## PROBLEM STATEMENT
Set down all of the entries word for word, omitting the images they contain.

:::

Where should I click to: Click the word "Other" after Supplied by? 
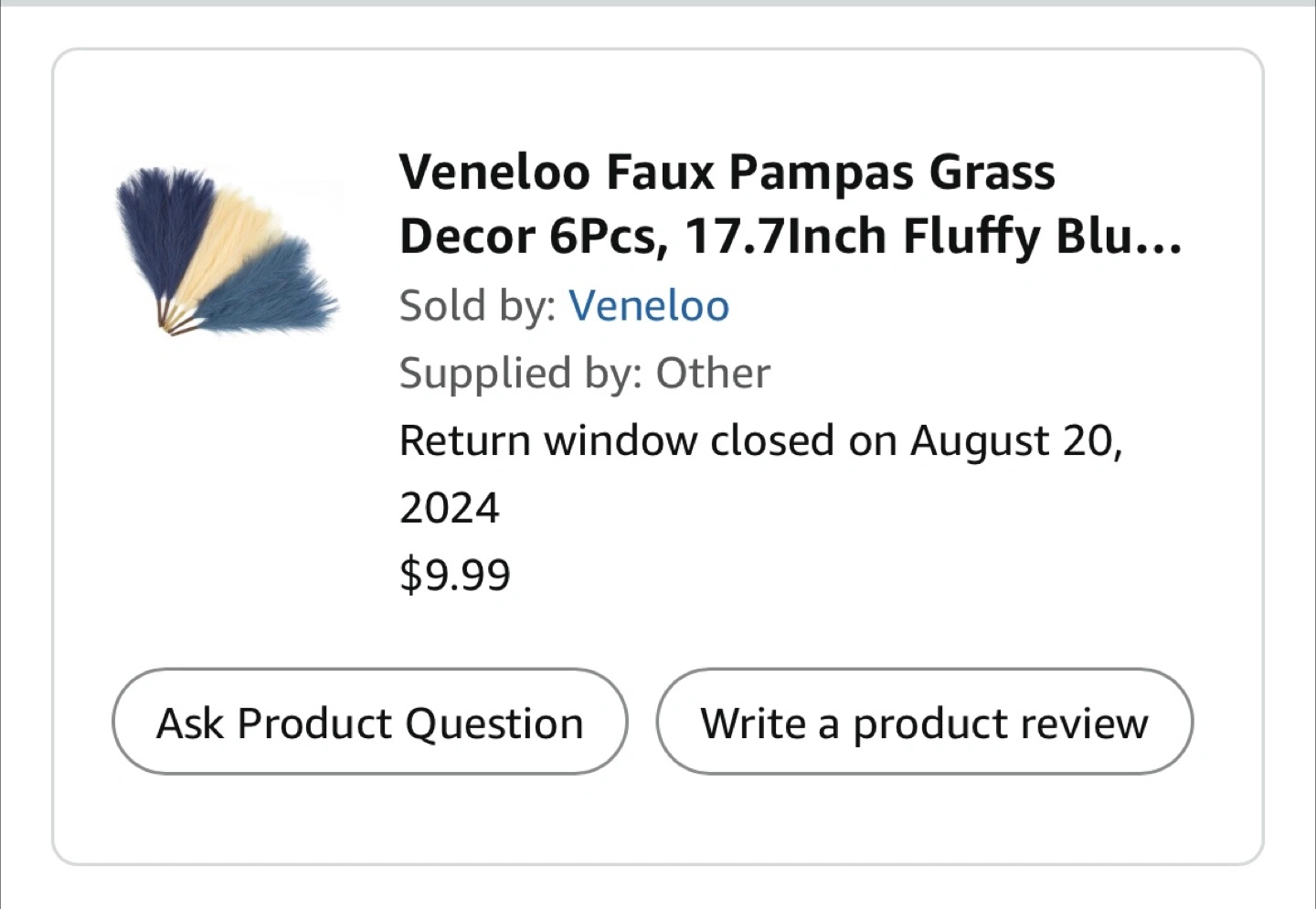(x=713, y=373)
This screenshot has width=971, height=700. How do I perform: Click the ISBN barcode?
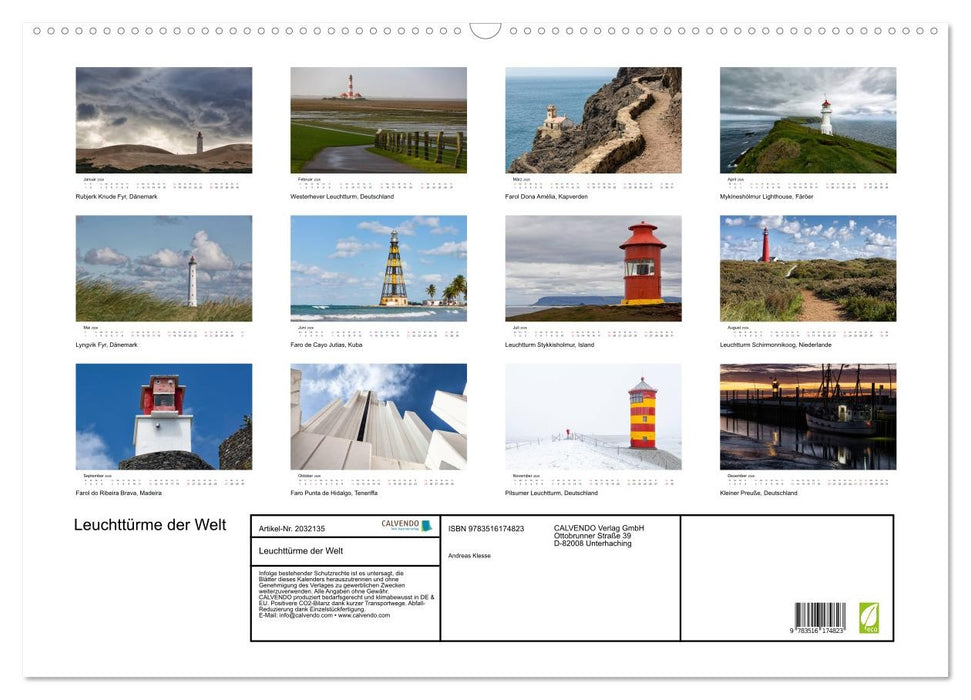pyautogui.click(x=819, y=618)
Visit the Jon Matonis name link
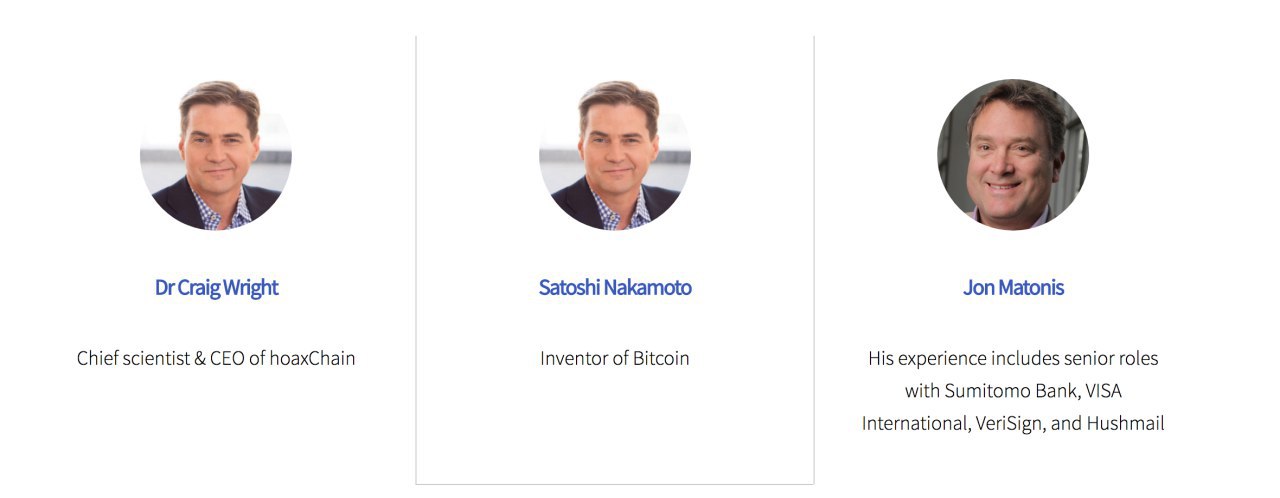Image resolution: width=1280 pixels, height=498 pixels. click(1013, 288)
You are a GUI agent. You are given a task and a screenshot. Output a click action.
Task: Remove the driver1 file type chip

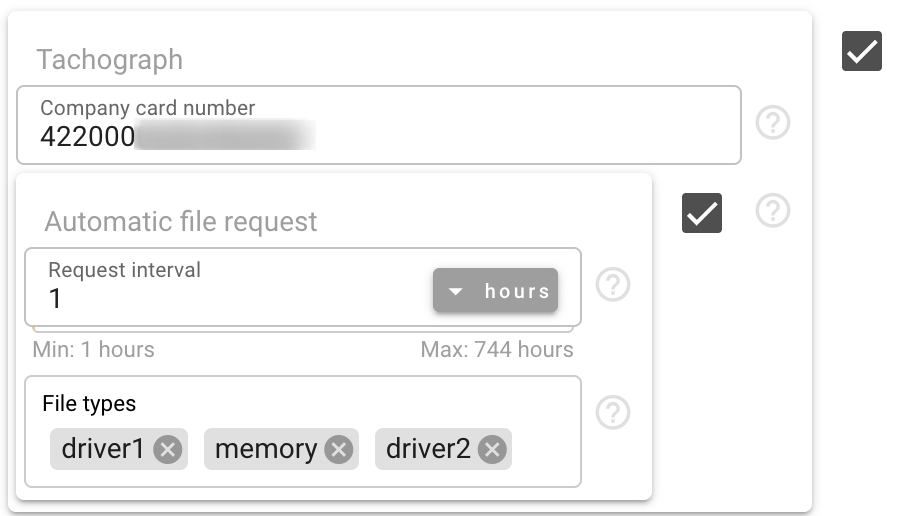pyautogui.click(x=168, y=449)
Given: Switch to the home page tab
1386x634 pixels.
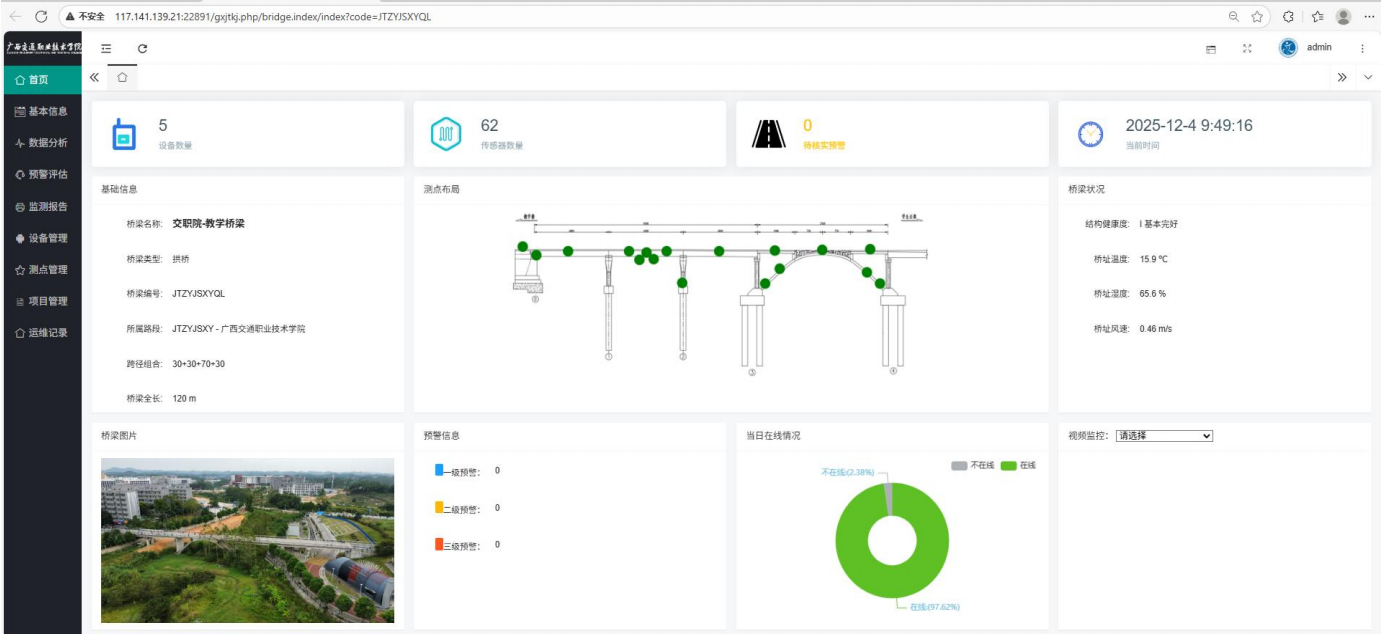Looking at the screenshot, I should click(x=122, y=77).
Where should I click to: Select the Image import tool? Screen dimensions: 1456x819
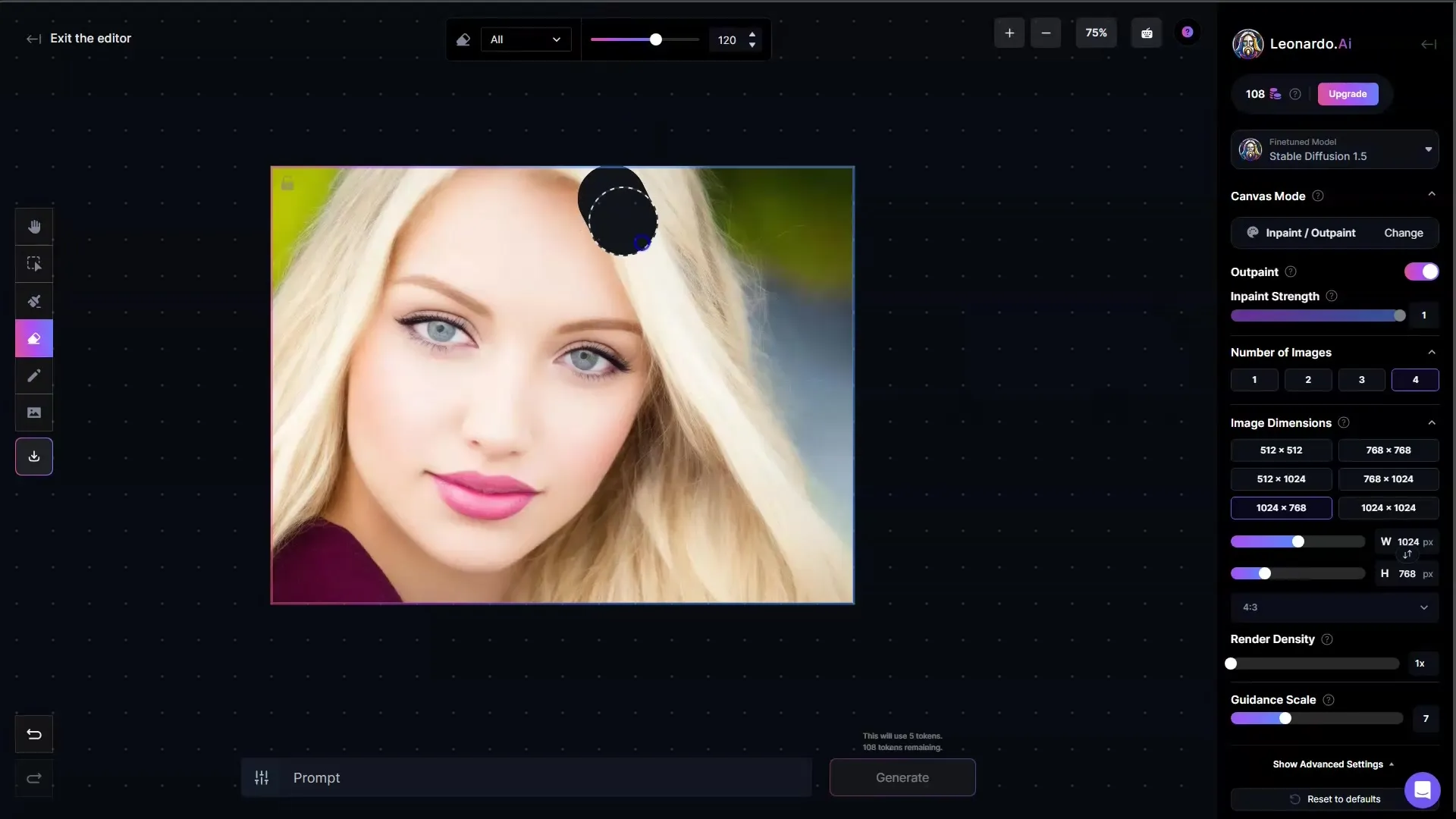pyautogui.click(x=34, y=412)
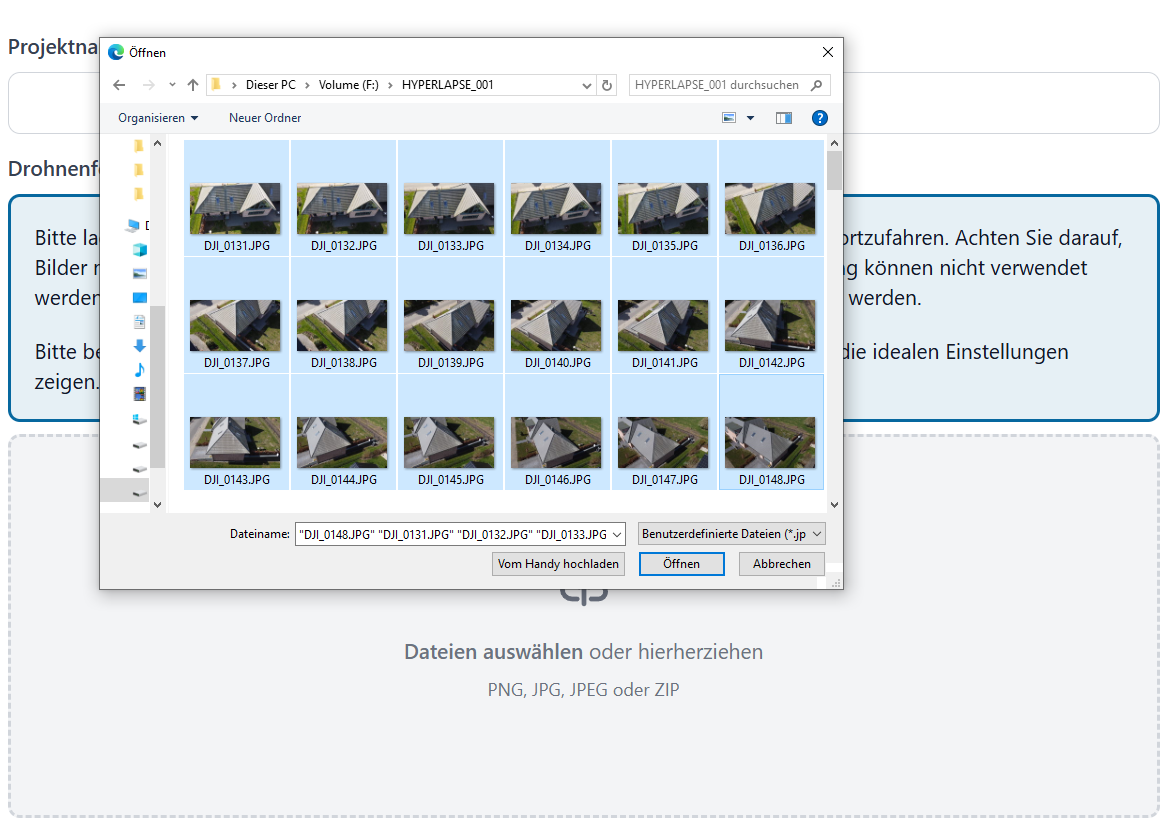Viewport: 1169px width, 827px height.
Task: Open the file type filter dropdown
Action: pos(732,534)
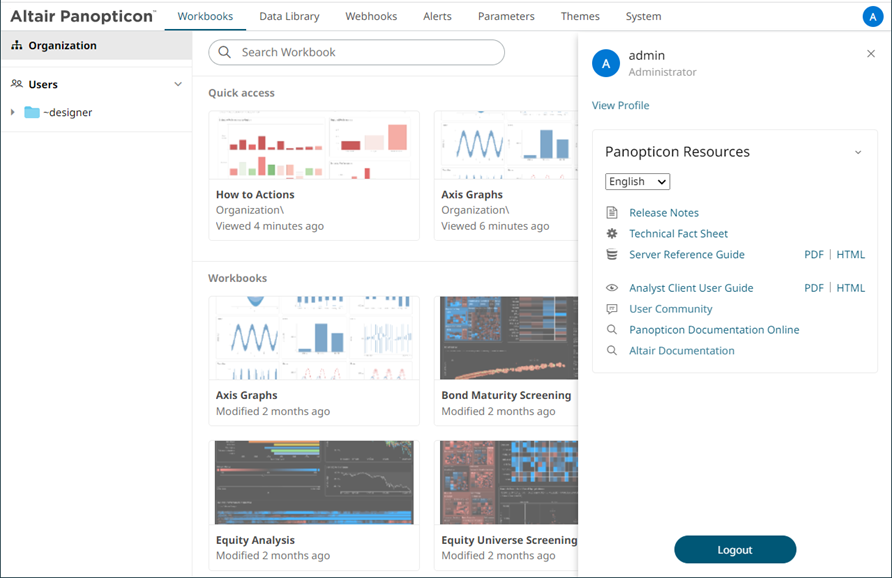Close the admin profile panel

(871, 53)
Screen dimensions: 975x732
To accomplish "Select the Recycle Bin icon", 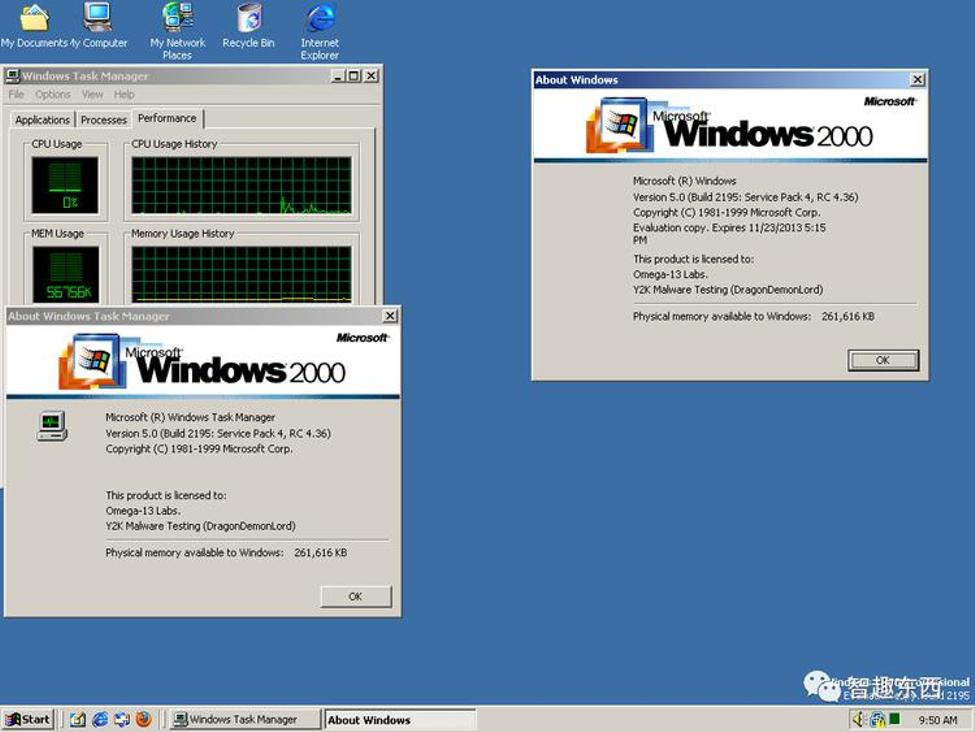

:::

## ANSWER TO THIS EXERCISE
Where should I click to: Click the word "Other" after Supplied by? 
(x=713, y=373)
This screenshot has width=971, height=700. How do I perform: Click the ISBN barcode?
pyautogui.click(x=819, y=618)
Visit the Jon Matonis name link
Image resolution: width=1280 pixels, height=498 pixels. click(1013, 288)
You are a GUI agent. You are given a task and a screenshot. Output a click action.
Task: Remove the driver1 file type chip

pyautogui.click(x=168, y=449)
Given: Switch to the home page tab
1386x634 pixels.
Looking at the screenshot, I should click(x=122, y=77).
Where should I click to: Select the Image import tool? Screen dimensions: 1456x819
pyautogui.click(x=34, y=412)
Viewport: 1169px width, 827px height.
Task: Open the file type filter dropdown
Action: pos(732,534)
Close the admin profile panel

(871, 53)
Screen dimensions: 975x732
To accomplish "Select the Recycle Bin icon", 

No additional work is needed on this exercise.